4. Eenrichtings- of tweerichtingsverkeer
Processchool: eenrichtingsverkeer is genoeg: A → B of B → A
- Iedere pijl is een nieuw communicatieproces
- Relevant voor massacomm (=eenrichtingsverkeer)
Betekeniscratieschool: tweerichtingsverkeer is gewenst: A → B en B → A
- Tweerichtingsverkeer = één geval van communicatie
- Relevant voor interpersoonlijke comm (=circulair proces)

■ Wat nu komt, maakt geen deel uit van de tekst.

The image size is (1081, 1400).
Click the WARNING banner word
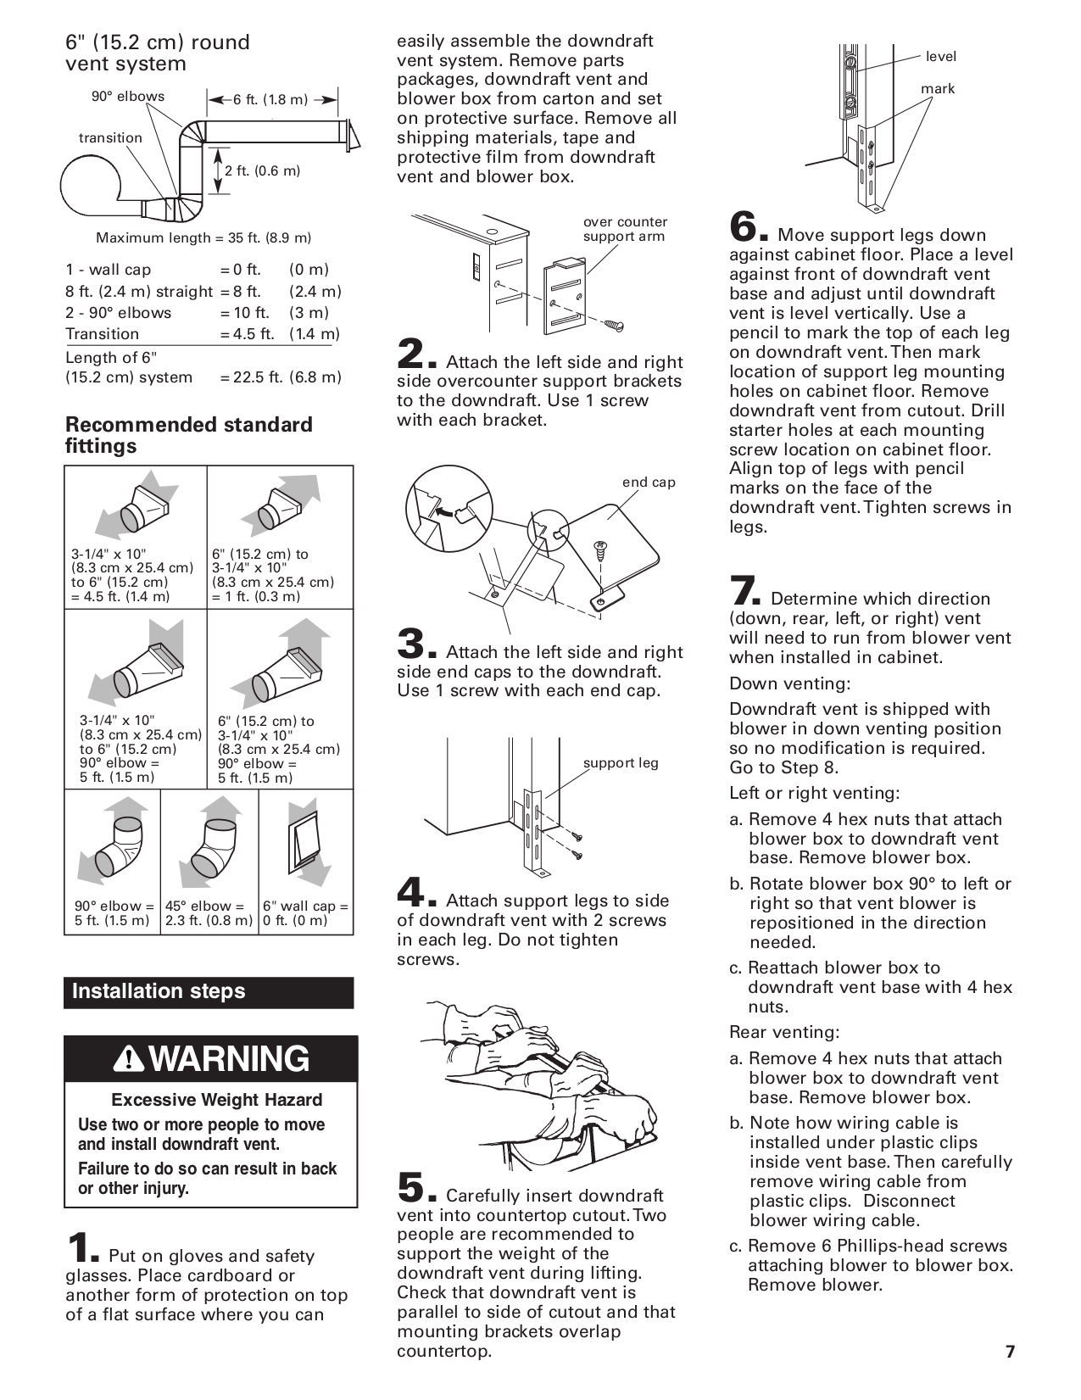[x=231, y=1060]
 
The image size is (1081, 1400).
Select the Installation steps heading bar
[x=209, y=992]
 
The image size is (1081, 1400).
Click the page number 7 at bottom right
[x=1010, y=1352]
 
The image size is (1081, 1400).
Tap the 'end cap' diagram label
[x=649, y=482]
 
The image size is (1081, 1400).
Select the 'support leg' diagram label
[x=621, y=763]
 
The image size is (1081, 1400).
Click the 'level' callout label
[x=940, y=57]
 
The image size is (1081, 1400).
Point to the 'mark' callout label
[x=938, y=89]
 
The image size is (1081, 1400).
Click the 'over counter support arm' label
[x=625, y=229]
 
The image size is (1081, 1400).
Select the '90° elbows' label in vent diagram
[x=128, y=97]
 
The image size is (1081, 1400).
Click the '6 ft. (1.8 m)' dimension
[x=271, y=100]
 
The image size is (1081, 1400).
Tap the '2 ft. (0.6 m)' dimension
[x=263, y=171]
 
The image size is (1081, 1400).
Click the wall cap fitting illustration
[x=306, y=848]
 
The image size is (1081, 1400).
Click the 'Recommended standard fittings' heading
[x=188, y=435]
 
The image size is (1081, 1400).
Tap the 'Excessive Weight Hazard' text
[x=217, y=1101]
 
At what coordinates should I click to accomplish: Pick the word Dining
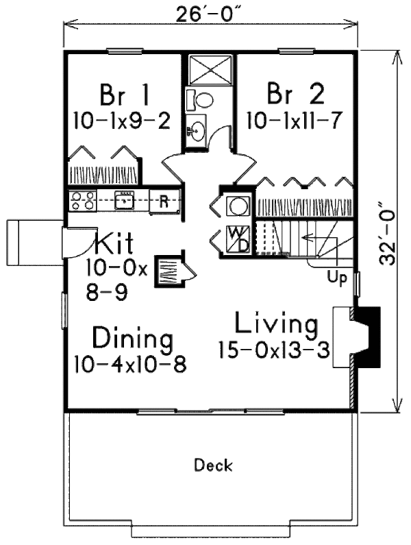coord(132,339)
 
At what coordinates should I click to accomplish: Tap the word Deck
coord(213,466)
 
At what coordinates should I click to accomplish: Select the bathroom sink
coord(197,130)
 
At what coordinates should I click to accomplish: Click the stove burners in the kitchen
coord(82,201)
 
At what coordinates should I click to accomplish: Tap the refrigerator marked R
coord(164,201)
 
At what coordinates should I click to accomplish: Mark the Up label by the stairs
coord(337,278)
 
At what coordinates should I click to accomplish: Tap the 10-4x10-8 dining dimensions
coord(130,363)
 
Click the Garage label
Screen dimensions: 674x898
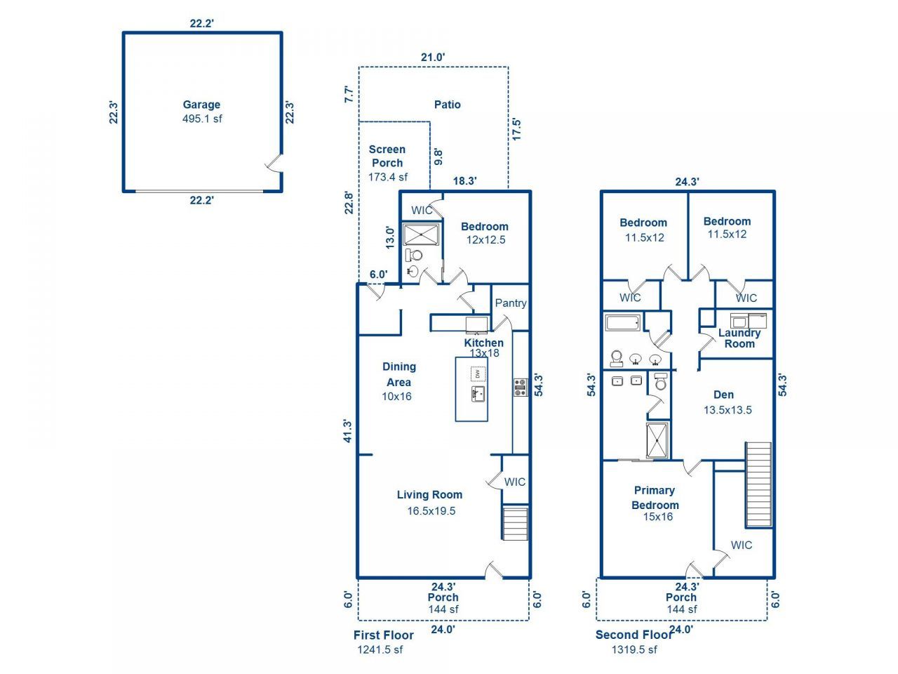(201, 105)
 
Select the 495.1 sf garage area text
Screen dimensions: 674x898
(202, 119)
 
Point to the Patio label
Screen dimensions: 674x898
(447, 105)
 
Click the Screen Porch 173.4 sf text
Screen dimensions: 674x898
(387, 177)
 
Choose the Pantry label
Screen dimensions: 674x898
(510, 303)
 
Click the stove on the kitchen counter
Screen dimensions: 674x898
(520, 388)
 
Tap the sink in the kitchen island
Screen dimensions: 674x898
(478, 393)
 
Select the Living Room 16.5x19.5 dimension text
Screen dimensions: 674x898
(431, 511)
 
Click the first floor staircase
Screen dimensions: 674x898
(515, 523)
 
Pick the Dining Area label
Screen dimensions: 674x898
(398, 374)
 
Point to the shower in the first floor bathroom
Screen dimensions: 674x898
(421, 234)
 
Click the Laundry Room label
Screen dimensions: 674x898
(739, 338)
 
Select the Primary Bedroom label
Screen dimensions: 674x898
(655, 498)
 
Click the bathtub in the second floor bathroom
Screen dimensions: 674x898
(622, 324)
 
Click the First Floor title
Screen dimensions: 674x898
(383, 635)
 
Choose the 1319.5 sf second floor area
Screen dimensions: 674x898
(634, 649)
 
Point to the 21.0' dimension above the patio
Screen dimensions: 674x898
(433, 58)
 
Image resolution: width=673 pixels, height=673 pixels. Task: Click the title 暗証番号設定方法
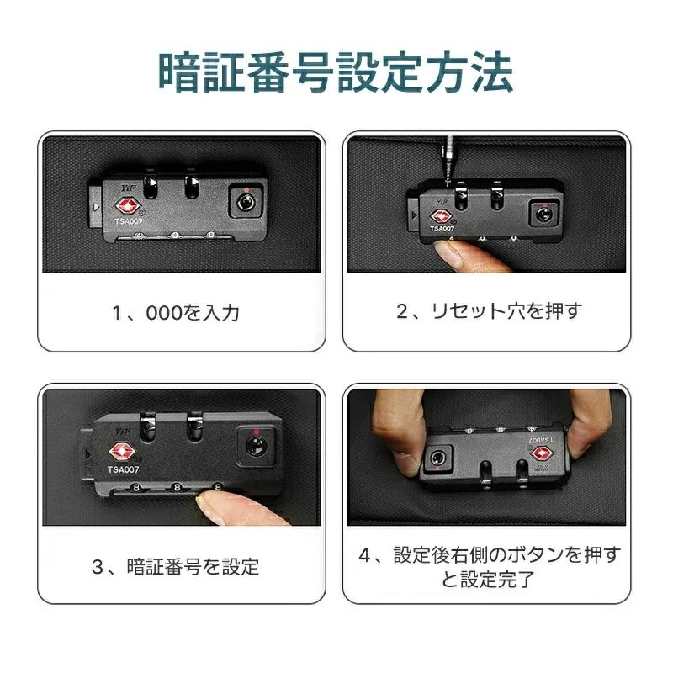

- Nieuwe media worden opnieuw gekenmerkt door interactiviteit (bv. social media =
tweerichtingsverkeer)
5. Observatieniveau
= communicatieniveaus
1. Intrapersoonlijk
2. Interpersoonlijk
3. Groepscomm
4. Organisatiecomm
5. Massacomm
Commw beperkt zich meestal tot menselijke comm → breidt zich uit met komst van AI,
chatbots…
1.4 Elementen in het communicatieproces (vanuit proces-visie)
1. Zender/bron
Zender = het technische apparaat dat geluidssignalen omzet en verstuurd via het kanaal
(~zender vaak gelinkt aan medium)
Bron = verwijzend naar persoon die spreekt
2. Ontvanger/bestemmeling
Ontvanger = het technisch apparaat dat geluidsignalen ontvangt
Bestemmeling = verwijzend naar de persoon die de boodschap ontvangt, decodeert en
interpreteert
Oude theorie: bron → zender → ontvanger → bestemmeling
Nieuwe modellen: zender → ontvanger
3. Boodschap
= message die wordt uitgedrukt door de zender en overgedragen naar de ontvanger
Overdracht van tekens = verbale of non-verbale prikkels die betekenis dragen
bv. middelvinger in westerse cultuur betekent fuck you
Semioticus Saussure: tekens bestaan uit een signifiant en signifié
- Signifiant = betekenaar : de letters h,o,n,d
- Signifié = betekende : het dier hond
In een taal is er afgesproken naar welke signifié de signifiant verwijst.